◆ SUPPLIED TEXT

From The Times:
You know things are shifting in America when Fortune magazine, the bible for business journalism, runs a cover story titled “Is pot already legal?”. You also know it when Barack Obama’s Department of Justice publishes a long-expected memo signalling that the federal government will no longer raid medical marijuana dispensaries if they are legal under state law. That happened formally this month.
It was not, moreover, a symbolic gesture. Marijuana for medical reasons — to tackle chemotherapy-induced nausea or Aids-related wasting or glaucoma, among other conditions — is now legal in 13 states, including the biggest, California. Next year, 13 more states are planning referendums or new laws following suit. Last week a California legislative committee held the first hearings not simply on whether medical marijuana should remain legal, but on whether all marijuana should be decriminalised, full stop. The incentive? The vast amounts of money the bankrupt state could raise by taxing cannabis.
Now look at the polling on the question. In 1970, 84% of Americans supported keeping marijuana illegal. Today, that number has collapsed to 54%. The proportion believing that marijuana should be legal has gone from 18% at the end of the 1960s to 44% today. On current trends, a majority of Americans will favour legalisation by the end of Obama’s first term. In the western states, 53% already favour legalising and taxing the stuff. Support for legalisation is strongest among the young — the Obama generation — but has climbed among self-described Republicans as well.
But the reality is already ahead of the polls. Take a trip, so to speak, to Los Angeles today, where one would be forgiven for thinking that marijuana was already legal. There are more than 800 marijuana dispensaries in the city — and an estimated 7,000 in the state of California as a whole (many times more than in Holland).

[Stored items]
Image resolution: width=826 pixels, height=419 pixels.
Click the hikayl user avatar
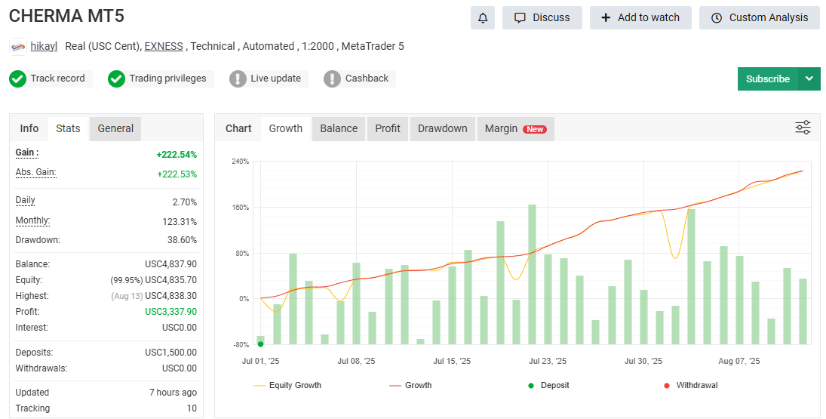[18, 47]
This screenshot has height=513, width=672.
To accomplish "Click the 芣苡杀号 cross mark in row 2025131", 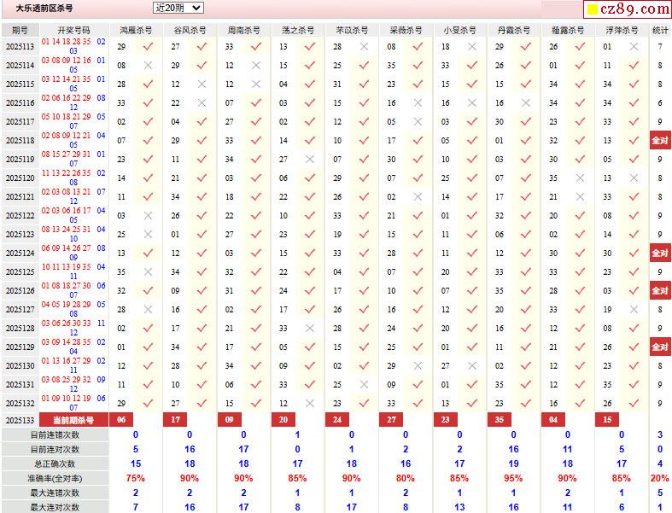I will tap(364, 385).
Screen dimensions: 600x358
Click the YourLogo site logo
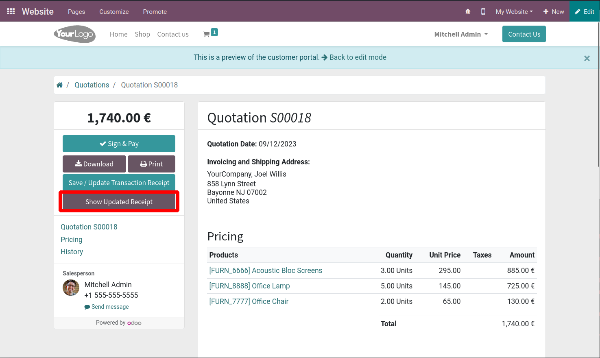74,34
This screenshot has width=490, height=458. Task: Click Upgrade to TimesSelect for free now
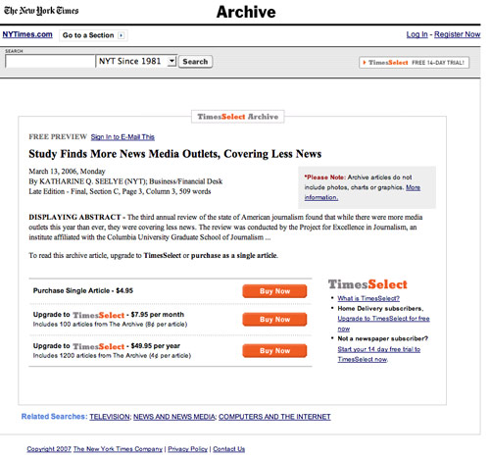(x=383, y=324)
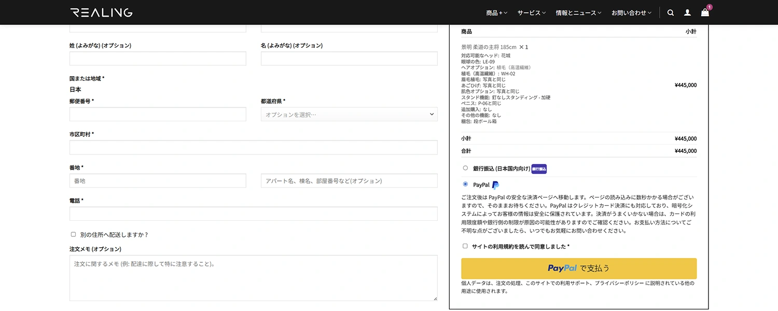Expand the サービス menu
This screenshot has width=778, height=311.
click(531, 12)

◆ EXERCISE
Output, word for word, the part of the marijuana article that opens with the words containing "Now look at" and closes with "than in Holland).". These items have no connection to the marijuana article.

◆ SOLUTION TO THIS EXERCISE
Now look at the polling on the question. In 1970, 84% of Americans supported keeping marijuana illegal. Today, that number has collapsed to 54%. The proportion believing that marijuana should be legal has gone from 18% at the end of the 1960s to 44% today. On current trends, a majority of Americans will favour legalisation by the end of Obama’s first term. In the western states, 53% already favour legalising and taxing the stuff. Support for legalisation is strongest among the young — the Obama generation — but has climbed among self-described Republicans as well.
But the reality is already ahead of the polls. Take a trip, so to speak, to Los Angeles today, where one would be forgiven for thinking that marijuana was already legal. There are more than 800 marijuana dispensaries in the city — and an estimated 7,000 in the state of California as a whole (many times more than in Holland).